**Dataset extract**:
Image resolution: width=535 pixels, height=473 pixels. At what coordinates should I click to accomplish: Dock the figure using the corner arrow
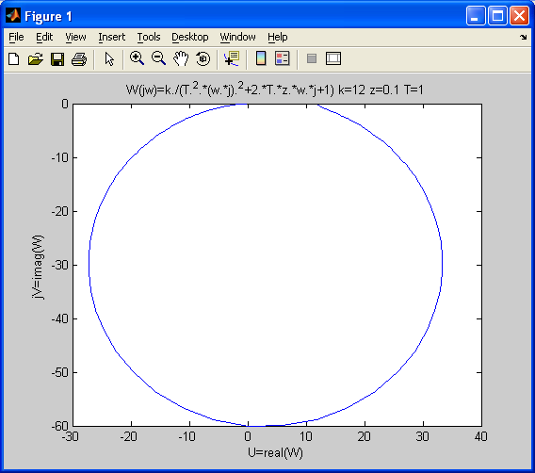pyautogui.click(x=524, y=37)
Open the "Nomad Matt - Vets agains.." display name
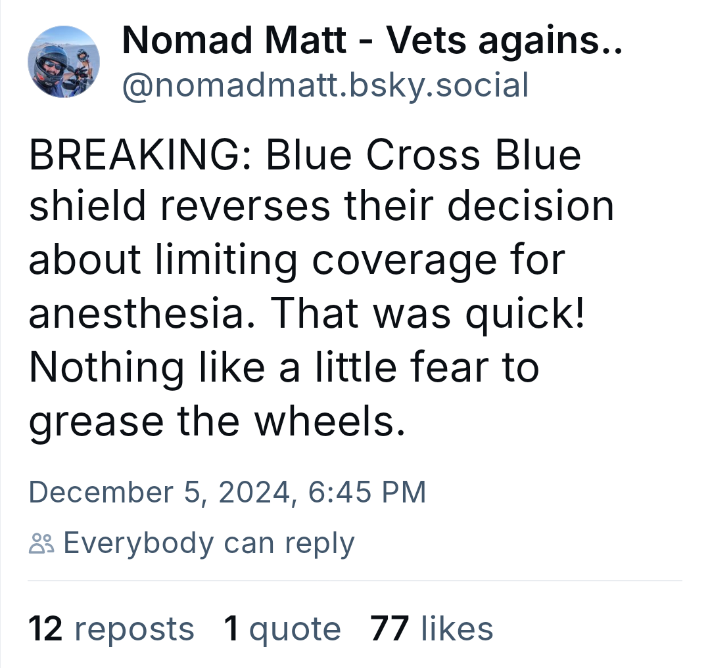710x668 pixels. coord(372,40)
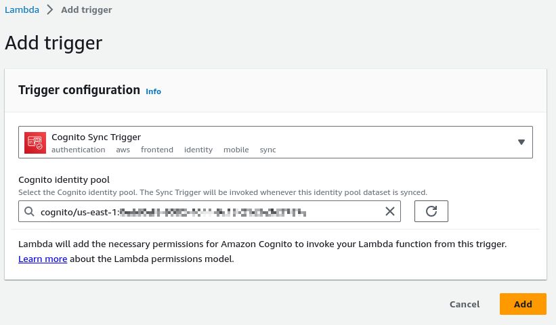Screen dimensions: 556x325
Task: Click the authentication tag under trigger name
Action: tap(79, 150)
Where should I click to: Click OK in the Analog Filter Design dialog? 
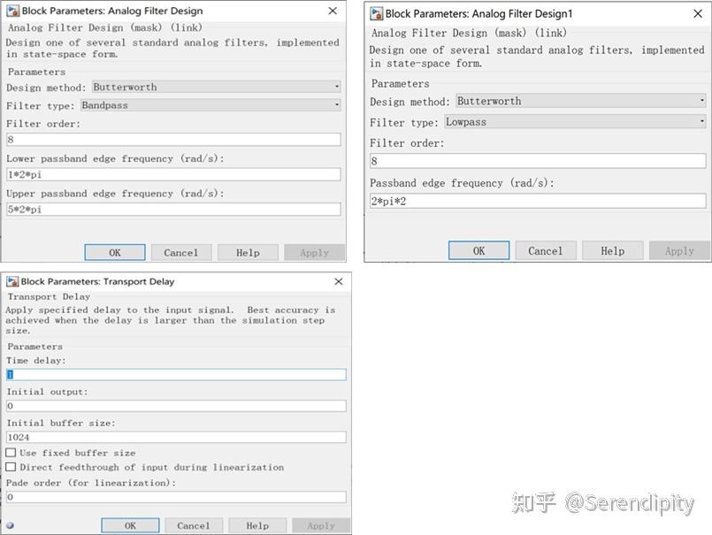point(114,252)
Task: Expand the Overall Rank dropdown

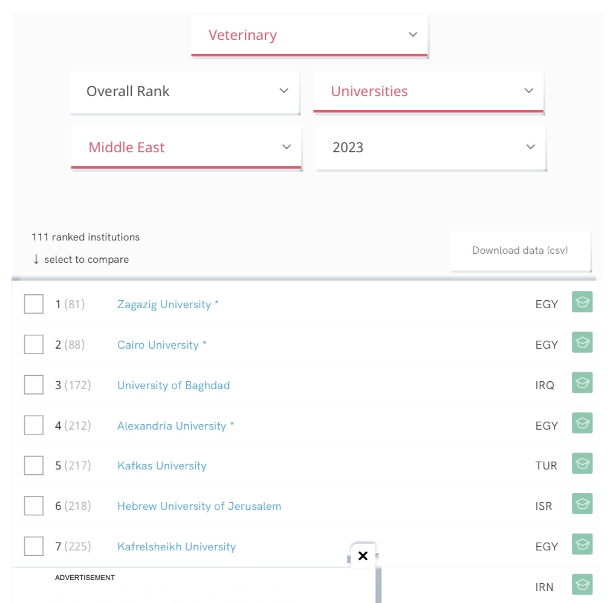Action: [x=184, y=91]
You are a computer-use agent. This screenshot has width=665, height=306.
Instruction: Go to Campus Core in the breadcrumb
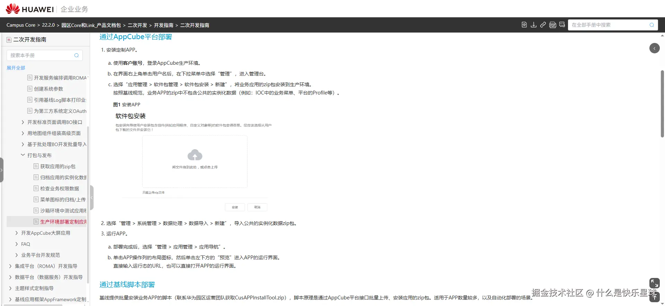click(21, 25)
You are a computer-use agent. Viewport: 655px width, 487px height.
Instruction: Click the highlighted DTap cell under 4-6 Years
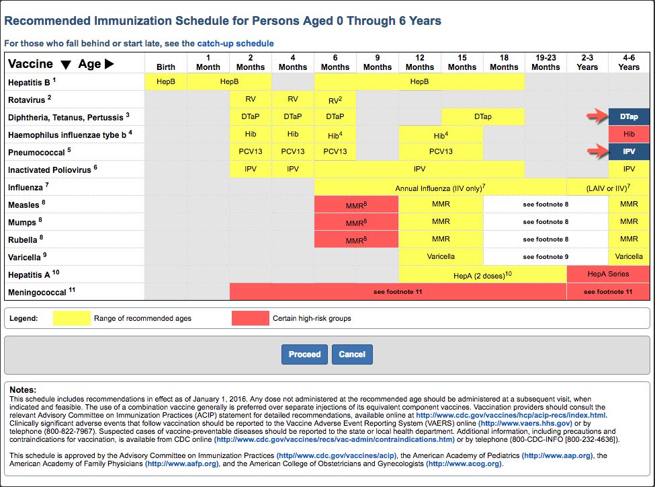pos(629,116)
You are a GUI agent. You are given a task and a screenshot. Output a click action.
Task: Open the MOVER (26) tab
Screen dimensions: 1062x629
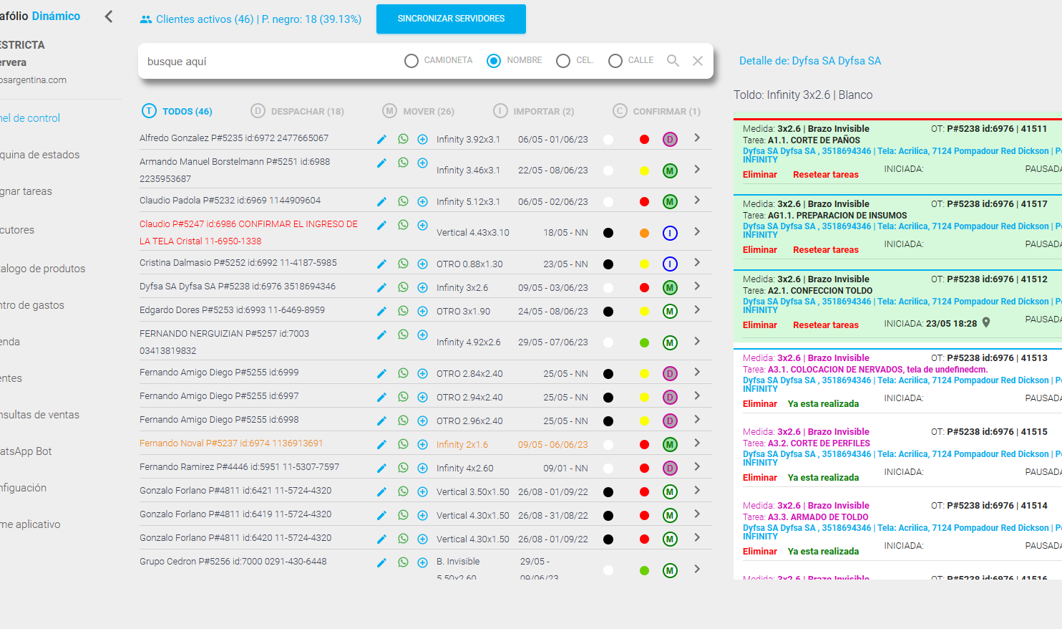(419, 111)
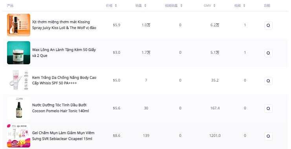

**Your assignment**: With the pictures excluded, the records are to be reproduced exactly.

**Written answer**:
Image resolution: width=535 pixels, height=473 pixels. At what coordinates should I click to accomplish: Dock the figure using the corner arrow
pyautogui.click(x=524, y=37)
Open the "Nomad Matt - Vets agains.." display name
710x668 pixels. coord(372,40)
Screen dimensions: 556x325
Task: Click the authentication tag under trigger name
Action: tap(79, 150)
Where should I click to: Click OK in the Analog Filter Design dialog? 
point(114,252)
Task: Expand the Overall Rank dropdown

Action: [x=184, y=91]
You are a computer-use agent. This screenshot has width=665, height=306.
Instruction: Go to Campus Core in the breadcrumb
click(21, 25)
You are a computer-use agent. Viewport: 655px width, 487px height.
Instruction: Click the highlighted DTap cell under 4-6 Years
pos(629,116)
You are a GUI agent. You are given a task and a screenshot. Output a click action.
Task: Open the MOVER (26) tab
Screen dimensions: 1062x629
(419, 111)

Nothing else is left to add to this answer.